Per Natalia Paragoni la fase finale della seconda gravidanza non è stata facile e la ragione la spiega la stessa influencer 28enne: in un post su Instagram, la giovane madre ha condiviso la storia della diagnosi e della lotta contro il linfoma di Hodgkin, un tumore del sistema linfatico.
Natalia Paragoni e la lotta contro il linfoma di Hodgkin
Con un lungo post su Instagram, l’influencer ha raccontato della diagnosi. Una chiamata arrivata il 27 aprile, quando Natalia era all’ottavo mese di gravidanza: “Mi ha cambiato la vita”, esordisce.

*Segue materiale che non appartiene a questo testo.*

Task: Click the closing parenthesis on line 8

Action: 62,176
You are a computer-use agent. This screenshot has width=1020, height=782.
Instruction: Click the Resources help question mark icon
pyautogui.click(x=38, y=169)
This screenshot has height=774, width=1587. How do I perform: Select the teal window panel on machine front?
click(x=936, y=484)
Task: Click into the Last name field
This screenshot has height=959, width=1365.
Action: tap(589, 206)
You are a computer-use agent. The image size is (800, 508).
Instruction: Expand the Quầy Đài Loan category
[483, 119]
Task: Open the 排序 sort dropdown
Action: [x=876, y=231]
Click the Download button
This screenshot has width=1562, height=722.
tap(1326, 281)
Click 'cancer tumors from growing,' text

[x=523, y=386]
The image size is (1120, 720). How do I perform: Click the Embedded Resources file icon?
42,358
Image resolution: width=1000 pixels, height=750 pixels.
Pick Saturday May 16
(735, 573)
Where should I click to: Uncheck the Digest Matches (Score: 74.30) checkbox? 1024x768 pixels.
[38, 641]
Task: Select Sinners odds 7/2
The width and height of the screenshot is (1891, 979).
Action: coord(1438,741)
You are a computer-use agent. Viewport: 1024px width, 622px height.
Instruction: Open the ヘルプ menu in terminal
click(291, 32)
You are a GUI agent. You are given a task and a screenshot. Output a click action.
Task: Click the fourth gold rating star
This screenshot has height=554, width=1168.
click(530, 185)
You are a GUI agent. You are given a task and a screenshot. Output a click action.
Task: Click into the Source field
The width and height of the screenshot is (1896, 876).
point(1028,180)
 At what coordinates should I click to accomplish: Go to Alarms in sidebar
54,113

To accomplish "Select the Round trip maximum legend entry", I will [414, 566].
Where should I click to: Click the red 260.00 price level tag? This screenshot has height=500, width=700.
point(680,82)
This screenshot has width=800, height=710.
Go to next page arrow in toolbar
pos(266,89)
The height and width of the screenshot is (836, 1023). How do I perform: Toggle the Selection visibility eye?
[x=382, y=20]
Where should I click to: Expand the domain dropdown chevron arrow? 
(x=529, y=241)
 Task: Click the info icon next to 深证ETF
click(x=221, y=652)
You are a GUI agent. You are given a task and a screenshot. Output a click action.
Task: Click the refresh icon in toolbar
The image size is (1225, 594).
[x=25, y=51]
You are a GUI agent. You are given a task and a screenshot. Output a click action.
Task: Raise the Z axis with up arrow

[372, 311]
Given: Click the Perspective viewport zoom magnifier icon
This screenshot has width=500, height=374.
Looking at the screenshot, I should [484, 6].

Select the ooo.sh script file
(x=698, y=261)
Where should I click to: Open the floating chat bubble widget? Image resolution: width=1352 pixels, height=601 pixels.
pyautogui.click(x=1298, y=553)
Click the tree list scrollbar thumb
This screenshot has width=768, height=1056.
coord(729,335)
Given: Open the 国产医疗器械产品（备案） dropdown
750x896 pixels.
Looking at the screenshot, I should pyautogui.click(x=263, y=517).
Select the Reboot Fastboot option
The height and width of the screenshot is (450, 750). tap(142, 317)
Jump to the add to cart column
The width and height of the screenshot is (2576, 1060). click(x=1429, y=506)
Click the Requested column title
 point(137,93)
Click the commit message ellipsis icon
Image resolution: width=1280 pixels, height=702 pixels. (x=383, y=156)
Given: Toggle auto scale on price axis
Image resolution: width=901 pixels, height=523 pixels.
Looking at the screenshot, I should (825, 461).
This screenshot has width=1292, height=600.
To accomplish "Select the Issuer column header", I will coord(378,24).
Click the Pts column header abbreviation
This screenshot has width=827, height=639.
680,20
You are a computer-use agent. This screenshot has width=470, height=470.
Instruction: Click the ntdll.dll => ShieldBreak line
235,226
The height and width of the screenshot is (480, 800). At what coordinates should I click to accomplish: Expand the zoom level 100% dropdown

E racconta: “Ero incinta all’ottavo mese, dentro di me cresceva la piccola Beatrice e io avrei dovuto pensare solo alla sua nascita. Invece, una notizia inaspettata ha trasformato quel periodo di attesa e felicità in un tempo di paura, domande e incertezza“. Poi la triste verità: “Mi è stato diagnosticato un linfoma di Hodgkin e, dopo aver dato alla luce Beatrice, ho iniziato il percorso di chemioterapia“.
Della sua esperienza con la malattia Natalia Paragoni parla con grande coraggio: “In questo mese ho provato dolore, paura e ho pianto tantissimo, quando invece avrei dovuto solo gioire. Mi sono fatta mille domande e ci sono stati momenti davvero difficili”, ha rivelato, ringraziando chi le è stato vicino in questo periodo.
“Avevo bisogno di tempo prima di raccontarlo, ma oggi sento di volerlo condividere con voi con sincerità. Un passo alla volta”, conclude nel suo post.
Che cos’è il linfoma di Hodgkin: diagnosi, sintomi, cure
Come specifica l’Airc (Fondazione per la Ricerca sul Cancro) il linfoma di Hodgkin è un tumore del sistema linfatico che “origina dai linfociti B, un tipo di globuli bianchi presenti nel sangue, nei linfonodi, nella milza, nel midollo osseo e in numerosi altri organi che compongono il tessuto linfatico”. Il linfoma di Hodgkin spesso si sviluppa all’interno dei linfonodi. Questo tipo di tumore – descritto per la prima volta nel 1832 dal medico inglese Thomas Hodgkin – può insorgere in qualsiasi parte del corpo. Uno dei sintomi principali è l’ingrossamento anomalo dei linfonodi, anche se è importante sottolineare che questa circostanza è legata alla presenza di un linfoma solo nel 15% dei casi (nei restanti si tratta per lo più di malattie benigne). Stanchezza, mancanza di appetito, febbre pomeridiana frequente e altri dolori possono essere associati.
L’Airc specifica che “non si conoscono si conoscono fattori di rischio specifici per il linfoma di Hodgkin e quindi non è possibile prevenirne l’insorgenza”. Il trattamento si basa sulla polichemioterapia e sulla radioterapia e, secondo la Fondazione, la percentuale di guarigione è abbastanza alta (85% circa).